Development deal in the Solomon Islands extends China’s drive into the South Pacific

Barely a month after the Solomon Islands switched diplomatic recognition from Taiwan to the People’s Republic of China, the country’s Central Province has signed an agreement with the Beijing-based Sam Group to develop Tulagi Island, across Ironbottom Sound from the capital Honiara.

Tulagi was the pre-war base of the British Solomon Islands Protectorate. During the war its dep-water harbour was used by the US Navy for ship repairs.

The Central Province agreement, signed September 22, would give Beijing-based Sam Group an exclusive five-year development lease for Tulagi Island and its surrounding islands. Central Province premier, Stanley Manetiva, confirmed he had signed the “strategic cooperation agreement” in Honiara with representatives of Sam Group, but said it was not legally binding and the company would have to comply with local laws and respect landowner rights on Tulagi.

Sam Group says a Solomon Islands delegation visited its headquarters in August. The two parties

” … hoped to carry out comprehensive cooperation in energy, chemical industry, investment, trade and other fields in addition to existing cooperation,” the statement said.

This agreement is further evidence of China’s drive across the South Pacific, alarming NZ, Australia and even the US.  Some analysts compare it with Japan’s expansionary plans of the early 1940s, frustrated only  by the US landings in the Solomons in 1942, including on Tulagi.

Peter Kenilorea, deputy opposition leader, is worried about the lease and says he couldn’t see any protection, or at least any obligation that also safeguards the interests of Central Islands province peoples and the resources. As part of the Tulagi lease, Sam Group would be able to survey the island for oil and gas developments.

Kenilorea’s father, Sir Peter, was the country’s first prime minister after independence in 1979.

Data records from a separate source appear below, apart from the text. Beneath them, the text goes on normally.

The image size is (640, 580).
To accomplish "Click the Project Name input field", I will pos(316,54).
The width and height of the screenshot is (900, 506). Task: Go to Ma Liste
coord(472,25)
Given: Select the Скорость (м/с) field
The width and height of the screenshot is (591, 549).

The current prime minister, Manasseh Sogavare, is back from his first trip to China since opening diplomatic recognition. Five memoranda of understanding were signed, including an agreement for Beijing’s Belt and Road initiative.

Solomon Islands gained much from talks with officials including President Xi Jinping, he says. The state-owned China Rail has agreed to invest in Solomon Islands.

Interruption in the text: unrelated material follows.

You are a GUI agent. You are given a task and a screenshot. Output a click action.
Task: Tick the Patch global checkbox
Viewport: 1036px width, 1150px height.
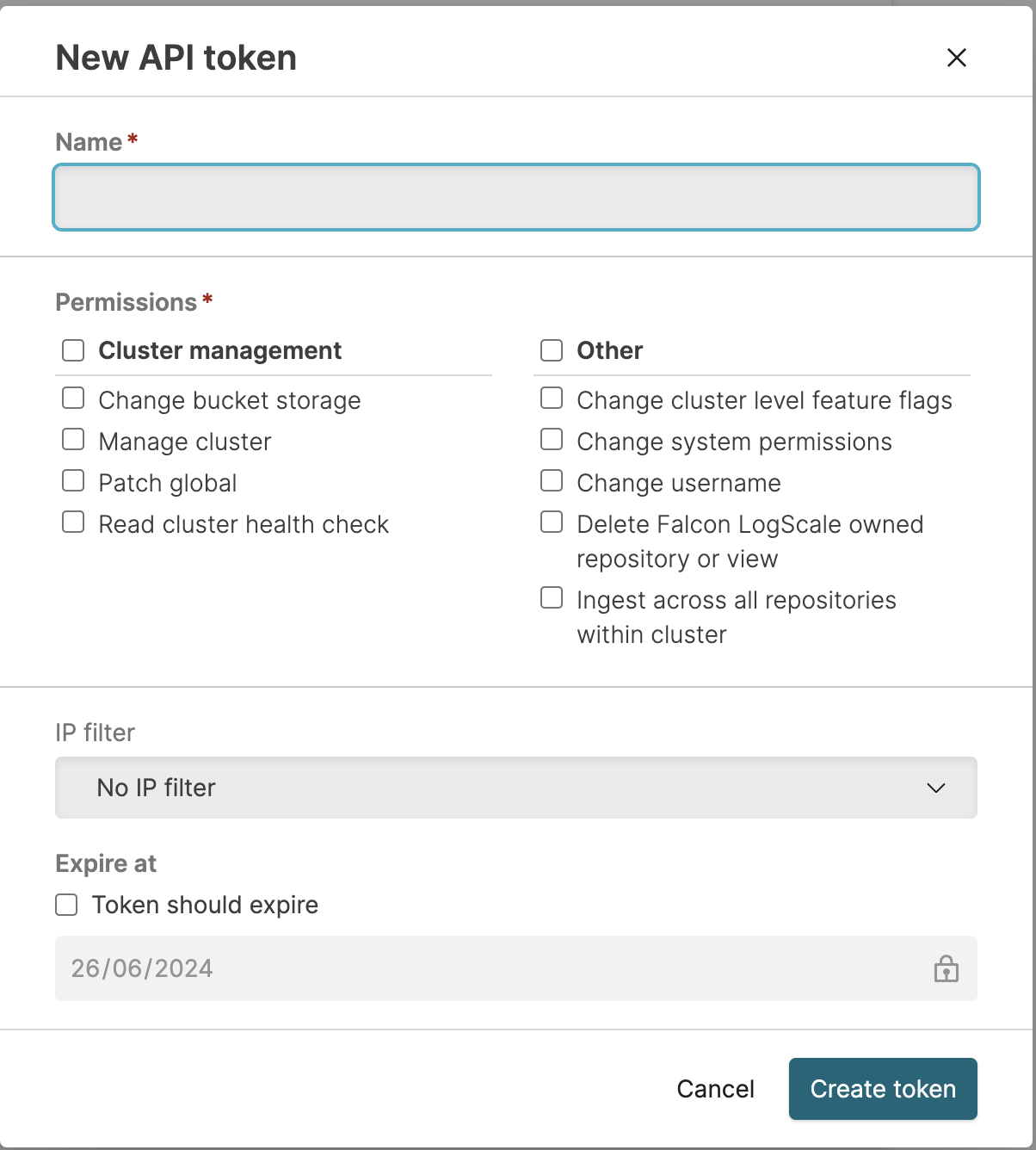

Sogavare says the MOUs involved agreements on economic and technical cooperation, education and a partnership between Guangdong province and Solomon Islands provinces. Solomon Islands would soon set up a diplomatic mission in Beijing.

One thought on “Development deal in the Solomon Islands extends China’s drive into the South Pacific

  1. I’ve often wondered, given the significant wealth of Taiwan and the relatively small amounts China has to spend to get these UN votes and to do deals, a number of which appear to have been financially to their advantage, why Taiwan doesn’t get in there and do better. It knows it’s going on all over the Pacific, and the sums involved are not large relative even to it’s economy.